*What is required:*
The answer consists of one number: how many lines of the data below include the string "Ответственность".

[Saved entries]

───

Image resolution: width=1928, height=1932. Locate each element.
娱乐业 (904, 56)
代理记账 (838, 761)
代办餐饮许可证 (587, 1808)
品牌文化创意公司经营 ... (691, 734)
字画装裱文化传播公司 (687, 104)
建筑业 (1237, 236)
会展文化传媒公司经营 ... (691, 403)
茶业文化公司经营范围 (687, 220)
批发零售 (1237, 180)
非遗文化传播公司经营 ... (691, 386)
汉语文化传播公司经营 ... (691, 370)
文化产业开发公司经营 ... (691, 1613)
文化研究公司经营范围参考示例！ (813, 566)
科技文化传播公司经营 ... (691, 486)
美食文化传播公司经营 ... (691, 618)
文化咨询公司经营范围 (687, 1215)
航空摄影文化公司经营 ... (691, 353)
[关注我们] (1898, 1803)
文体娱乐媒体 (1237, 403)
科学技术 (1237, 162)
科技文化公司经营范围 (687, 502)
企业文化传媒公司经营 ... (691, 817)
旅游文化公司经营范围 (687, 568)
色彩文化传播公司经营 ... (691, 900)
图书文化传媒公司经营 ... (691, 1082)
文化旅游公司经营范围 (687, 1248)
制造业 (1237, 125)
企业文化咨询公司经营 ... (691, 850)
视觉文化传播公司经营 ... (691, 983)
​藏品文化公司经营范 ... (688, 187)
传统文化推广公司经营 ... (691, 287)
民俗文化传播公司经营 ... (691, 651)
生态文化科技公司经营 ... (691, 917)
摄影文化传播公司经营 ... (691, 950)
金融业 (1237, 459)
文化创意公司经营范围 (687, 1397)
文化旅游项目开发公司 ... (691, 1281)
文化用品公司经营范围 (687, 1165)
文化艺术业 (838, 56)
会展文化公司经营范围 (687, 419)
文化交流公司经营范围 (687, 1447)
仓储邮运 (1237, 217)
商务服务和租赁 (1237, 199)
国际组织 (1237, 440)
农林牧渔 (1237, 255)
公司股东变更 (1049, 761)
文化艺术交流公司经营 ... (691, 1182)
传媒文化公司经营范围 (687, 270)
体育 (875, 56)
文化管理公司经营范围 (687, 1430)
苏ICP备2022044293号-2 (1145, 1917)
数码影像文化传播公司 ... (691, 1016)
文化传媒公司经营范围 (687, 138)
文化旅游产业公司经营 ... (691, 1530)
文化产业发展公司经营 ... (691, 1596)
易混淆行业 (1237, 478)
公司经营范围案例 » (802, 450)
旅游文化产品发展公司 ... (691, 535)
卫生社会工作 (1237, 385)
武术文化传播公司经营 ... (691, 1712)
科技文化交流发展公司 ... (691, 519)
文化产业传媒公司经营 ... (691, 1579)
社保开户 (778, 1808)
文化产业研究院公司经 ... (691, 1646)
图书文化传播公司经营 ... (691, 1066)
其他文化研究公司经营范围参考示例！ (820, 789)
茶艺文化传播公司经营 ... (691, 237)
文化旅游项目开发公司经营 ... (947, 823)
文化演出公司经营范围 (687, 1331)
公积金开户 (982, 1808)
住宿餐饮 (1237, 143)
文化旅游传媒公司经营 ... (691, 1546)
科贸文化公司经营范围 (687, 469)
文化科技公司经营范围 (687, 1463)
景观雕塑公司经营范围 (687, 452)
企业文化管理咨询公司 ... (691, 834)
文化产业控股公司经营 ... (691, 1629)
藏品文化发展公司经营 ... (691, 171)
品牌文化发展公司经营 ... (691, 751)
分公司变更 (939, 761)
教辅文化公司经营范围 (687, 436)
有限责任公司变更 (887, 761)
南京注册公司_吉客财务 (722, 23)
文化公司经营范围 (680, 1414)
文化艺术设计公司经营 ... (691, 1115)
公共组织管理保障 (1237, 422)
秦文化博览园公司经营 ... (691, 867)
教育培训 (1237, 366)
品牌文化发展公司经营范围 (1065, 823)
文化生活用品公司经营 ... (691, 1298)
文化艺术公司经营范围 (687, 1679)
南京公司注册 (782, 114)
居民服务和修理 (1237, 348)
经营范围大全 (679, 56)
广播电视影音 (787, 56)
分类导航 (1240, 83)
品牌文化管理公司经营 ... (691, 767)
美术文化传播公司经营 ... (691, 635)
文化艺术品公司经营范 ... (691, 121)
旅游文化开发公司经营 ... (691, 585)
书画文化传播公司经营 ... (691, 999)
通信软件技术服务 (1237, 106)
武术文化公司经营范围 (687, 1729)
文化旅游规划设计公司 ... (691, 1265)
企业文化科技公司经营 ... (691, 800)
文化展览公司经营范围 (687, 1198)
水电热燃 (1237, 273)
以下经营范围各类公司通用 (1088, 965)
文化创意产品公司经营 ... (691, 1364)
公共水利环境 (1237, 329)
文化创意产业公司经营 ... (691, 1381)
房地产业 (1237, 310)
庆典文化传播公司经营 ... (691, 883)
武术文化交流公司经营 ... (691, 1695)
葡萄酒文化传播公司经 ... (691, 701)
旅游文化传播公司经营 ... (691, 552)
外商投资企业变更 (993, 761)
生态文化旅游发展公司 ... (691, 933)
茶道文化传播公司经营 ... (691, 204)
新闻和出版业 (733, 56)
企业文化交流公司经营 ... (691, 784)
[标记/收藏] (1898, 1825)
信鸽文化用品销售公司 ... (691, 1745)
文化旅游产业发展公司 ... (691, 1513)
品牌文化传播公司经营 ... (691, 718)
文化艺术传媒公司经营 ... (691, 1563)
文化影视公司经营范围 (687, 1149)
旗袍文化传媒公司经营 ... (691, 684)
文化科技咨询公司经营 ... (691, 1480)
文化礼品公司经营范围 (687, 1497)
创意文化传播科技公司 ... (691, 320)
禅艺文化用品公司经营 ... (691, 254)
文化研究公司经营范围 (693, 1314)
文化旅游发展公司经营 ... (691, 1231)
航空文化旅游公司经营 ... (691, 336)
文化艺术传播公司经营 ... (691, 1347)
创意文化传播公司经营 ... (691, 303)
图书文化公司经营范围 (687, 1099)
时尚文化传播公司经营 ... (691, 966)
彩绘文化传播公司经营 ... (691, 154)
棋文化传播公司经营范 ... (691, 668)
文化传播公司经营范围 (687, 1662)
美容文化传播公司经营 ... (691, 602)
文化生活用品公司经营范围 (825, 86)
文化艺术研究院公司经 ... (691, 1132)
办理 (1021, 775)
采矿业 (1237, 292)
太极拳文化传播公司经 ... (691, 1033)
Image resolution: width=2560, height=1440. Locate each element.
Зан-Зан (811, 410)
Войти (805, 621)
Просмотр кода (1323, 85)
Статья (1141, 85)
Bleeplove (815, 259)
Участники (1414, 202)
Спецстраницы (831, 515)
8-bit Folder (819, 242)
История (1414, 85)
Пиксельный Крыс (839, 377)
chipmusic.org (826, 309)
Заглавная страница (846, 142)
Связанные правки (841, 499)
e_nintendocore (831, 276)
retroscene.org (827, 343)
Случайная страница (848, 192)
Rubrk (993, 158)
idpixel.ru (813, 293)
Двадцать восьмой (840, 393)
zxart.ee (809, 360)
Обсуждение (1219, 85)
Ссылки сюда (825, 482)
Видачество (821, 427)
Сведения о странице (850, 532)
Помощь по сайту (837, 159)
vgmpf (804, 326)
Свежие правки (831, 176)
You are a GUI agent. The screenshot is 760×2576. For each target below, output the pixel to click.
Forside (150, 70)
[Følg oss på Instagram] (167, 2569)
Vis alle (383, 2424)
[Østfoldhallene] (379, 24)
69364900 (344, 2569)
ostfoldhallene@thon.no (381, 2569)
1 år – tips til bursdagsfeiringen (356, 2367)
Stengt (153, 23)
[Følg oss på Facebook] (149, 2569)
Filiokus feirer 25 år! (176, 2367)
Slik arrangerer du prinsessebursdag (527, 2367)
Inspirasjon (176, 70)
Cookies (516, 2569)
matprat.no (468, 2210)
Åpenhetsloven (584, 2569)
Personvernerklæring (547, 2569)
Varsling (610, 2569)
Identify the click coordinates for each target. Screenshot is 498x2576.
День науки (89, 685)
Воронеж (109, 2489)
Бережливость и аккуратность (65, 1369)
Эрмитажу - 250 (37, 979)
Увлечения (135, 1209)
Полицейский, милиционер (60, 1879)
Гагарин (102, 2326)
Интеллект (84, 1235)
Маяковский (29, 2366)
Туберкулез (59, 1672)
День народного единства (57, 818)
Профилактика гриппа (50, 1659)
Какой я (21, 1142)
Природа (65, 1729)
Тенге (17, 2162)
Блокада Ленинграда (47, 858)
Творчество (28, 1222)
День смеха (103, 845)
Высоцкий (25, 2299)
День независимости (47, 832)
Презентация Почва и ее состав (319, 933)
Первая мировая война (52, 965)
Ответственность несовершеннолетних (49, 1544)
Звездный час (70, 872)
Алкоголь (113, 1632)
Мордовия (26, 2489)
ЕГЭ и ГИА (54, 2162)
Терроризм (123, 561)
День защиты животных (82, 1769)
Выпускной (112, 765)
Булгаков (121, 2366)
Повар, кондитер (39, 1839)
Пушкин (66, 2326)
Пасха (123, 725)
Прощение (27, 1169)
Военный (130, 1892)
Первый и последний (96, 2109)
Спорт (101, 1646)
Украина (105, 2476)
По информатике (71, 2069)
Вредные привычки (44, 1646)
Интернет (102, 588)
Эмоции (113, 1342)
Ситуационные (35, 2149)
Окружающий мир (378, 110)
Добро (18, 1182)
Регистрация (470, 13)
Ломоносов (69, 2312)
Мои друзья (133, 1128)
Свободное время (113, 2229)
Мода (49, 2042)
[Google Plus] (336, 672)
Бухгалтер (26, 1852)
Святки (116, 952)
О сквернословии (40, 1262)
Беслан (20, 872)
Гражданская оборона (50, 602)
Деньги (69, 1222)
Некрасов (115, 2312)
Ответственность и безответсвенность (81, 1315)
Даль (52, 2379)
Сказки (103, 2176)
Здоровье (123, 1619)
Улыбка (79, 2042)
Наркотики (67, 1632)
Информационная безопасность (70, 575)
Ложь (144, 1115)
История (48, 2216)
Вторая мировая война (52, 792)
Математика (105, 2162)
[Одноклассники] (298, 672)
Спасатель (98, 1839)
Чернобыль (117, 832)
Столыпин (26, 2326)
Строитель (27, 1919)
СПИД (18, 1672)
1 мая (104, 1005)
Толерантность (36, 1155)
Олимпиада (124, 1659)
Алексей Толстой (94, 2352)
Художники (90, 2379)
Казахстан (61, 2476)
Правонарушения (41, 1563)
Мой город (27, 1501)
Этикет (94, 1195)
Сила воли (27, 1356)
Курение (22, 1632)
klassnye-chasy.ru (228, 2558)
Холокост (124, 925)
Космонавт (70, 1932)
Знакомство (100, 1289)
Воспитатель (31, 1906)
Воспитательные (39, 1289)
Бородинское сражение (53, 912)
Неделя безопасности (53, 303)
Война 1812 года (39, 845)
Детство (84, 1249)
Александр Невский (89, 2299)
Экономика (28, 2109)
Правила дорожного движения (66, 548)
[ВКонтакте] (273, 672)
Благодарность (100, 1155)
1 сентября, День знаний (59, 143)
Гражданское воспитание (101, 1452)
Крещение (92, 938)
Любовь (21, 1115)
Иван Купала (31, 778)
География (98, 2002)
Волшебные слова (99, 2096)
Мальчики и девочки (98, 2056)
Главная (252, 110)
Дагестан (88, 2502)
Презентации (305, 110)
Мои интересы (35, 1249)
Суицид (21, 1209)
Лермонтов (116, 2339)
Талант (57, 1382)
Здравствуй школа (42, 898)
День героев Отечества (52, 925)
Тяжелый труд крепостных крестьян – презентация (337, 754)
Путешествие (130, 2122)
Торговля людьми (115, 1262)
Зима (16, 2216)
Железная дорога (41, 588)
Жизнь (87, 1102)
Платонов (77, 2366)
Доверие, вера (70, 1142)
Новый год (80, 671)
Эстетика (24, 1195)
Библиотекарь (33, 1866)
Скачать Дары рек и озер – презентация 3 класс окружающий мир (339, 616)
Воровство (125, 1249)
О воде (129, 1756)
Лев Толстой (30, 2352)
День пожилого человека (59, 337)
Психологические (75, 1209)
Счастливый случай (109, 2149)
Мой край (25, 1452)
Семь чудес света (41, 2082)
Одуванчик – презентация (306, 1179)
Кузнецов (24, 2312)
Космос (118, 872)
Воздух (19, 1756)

───

*Output for this task:*
2